I am a fan of flapjacks and I reserve this recipe for lovers of this oatmeal bar, as it may seem surprising to others. I suggest this rich and decadent version with almonds. I put some in the dough and on top. But I also put jam in the center to keep them even softer. You won’t be eating it all by yourself, that’s for sure! A small square will be enough to get back on track…
Recipe for a 18cm square mold
- 200g of soft butter
- 300g of raspberry jam
- 310g of oatmeal
- 50g of sugar
- 60g almond powder
For the top:
- 100g of raspberry jam
- 100g slivered almonds
Put the butter in a saucepan over low heat to melt.
Mix together the sugar and oatmeal (I used quaker oats!).
Pour everything into the pan.
Mix, still on low heat.
Add jam and almond powder.
Mix and set aside off the heat.
Pour half into a square dish lined with 18cm parchment paper.

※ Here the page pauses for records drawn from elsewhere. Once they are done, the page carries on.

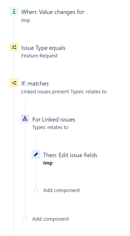Click the Add component circle inside Linked issues branch
The width and height of the screenshot is (130, 236).
point(36,190)
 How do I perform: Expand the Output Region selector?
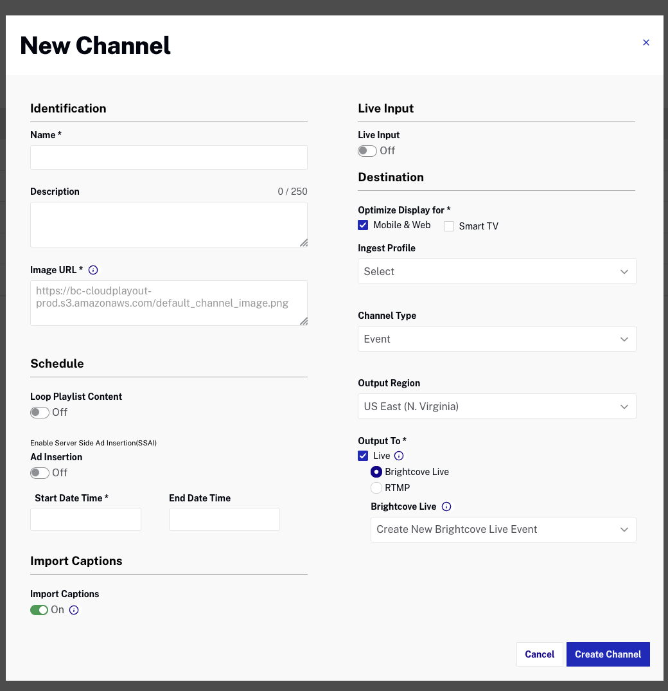click(x=497, y=406)
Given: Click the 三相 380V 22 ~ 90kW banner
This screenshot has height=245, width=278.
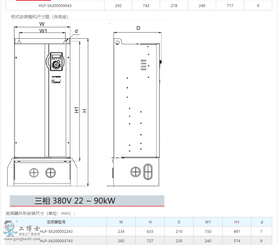Looking at the screenshot, I should tap(86, 201).
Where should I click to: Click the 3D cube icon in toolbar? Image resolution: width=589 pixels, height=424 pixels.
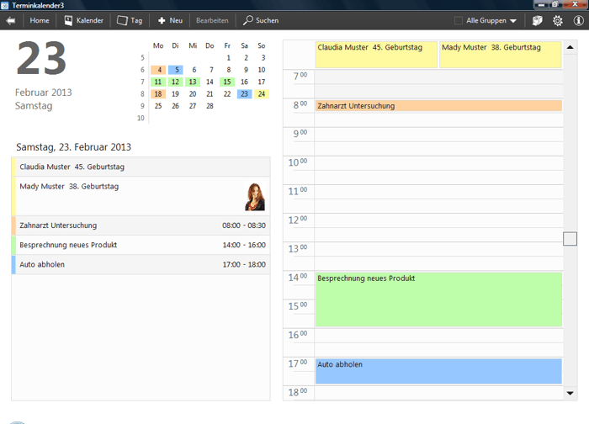click(537, 20)
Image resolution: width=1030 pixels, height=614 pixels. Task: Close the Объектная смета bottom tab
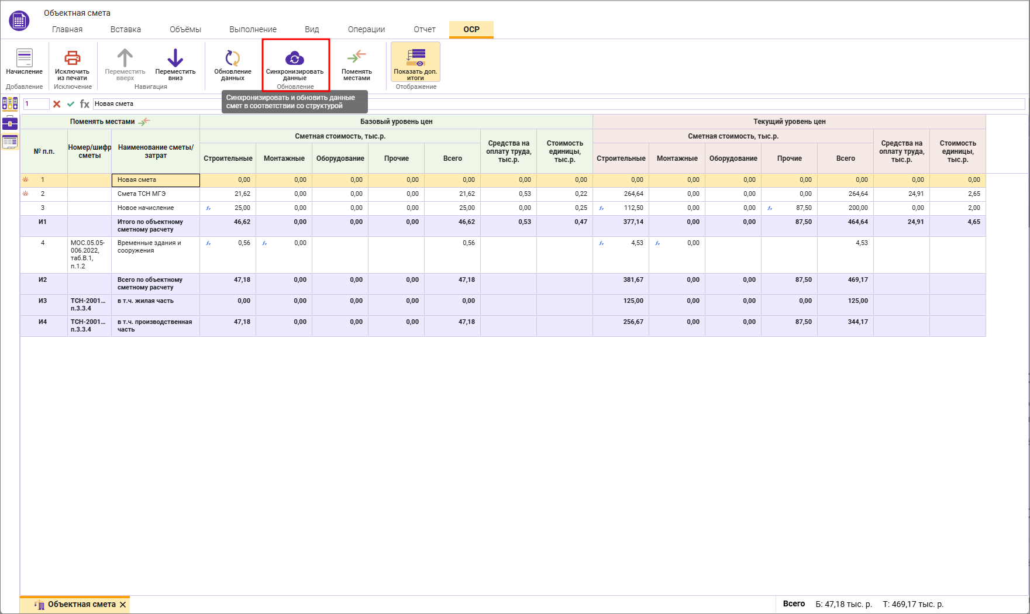(123, 605)
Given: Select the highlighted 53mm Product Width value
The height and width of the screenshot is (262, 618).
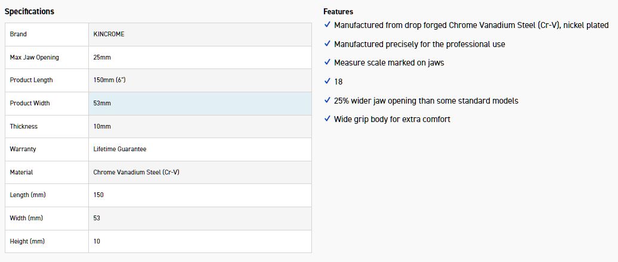Looking at the screenshot, I should pyautogui.click(x=102, y=104).
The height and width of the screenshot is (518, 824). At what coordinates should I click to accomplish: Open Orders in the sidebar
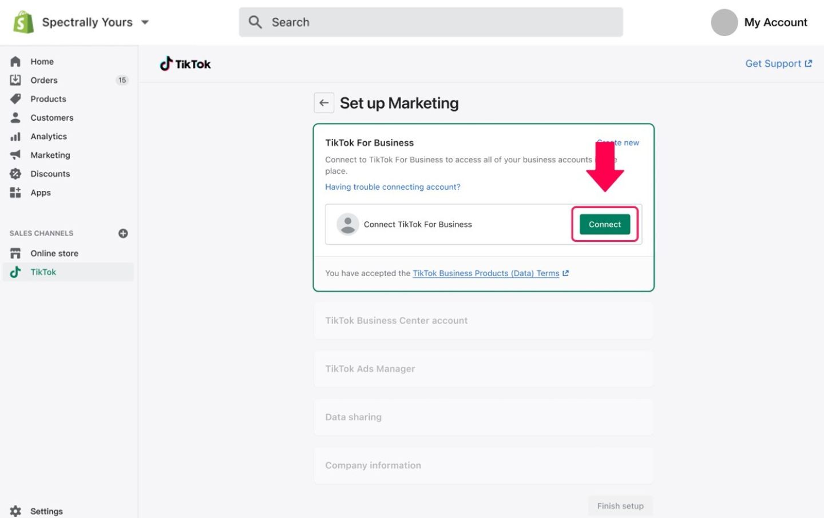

Pour in a tablespoon or two of raspberry jam and spread evenly.
Pour in the second half and spread. do this slowly because the jam must be well covered.
You can do without it, but I love slivered almonds! In a bowl, combine the slivered almonds and jam.
Spread over the entire surface of the dough.
That’s it!
Bake at 170°C for about 20 minutes.
Let cool and cut into squares. Store them in an airtight box away from humidity.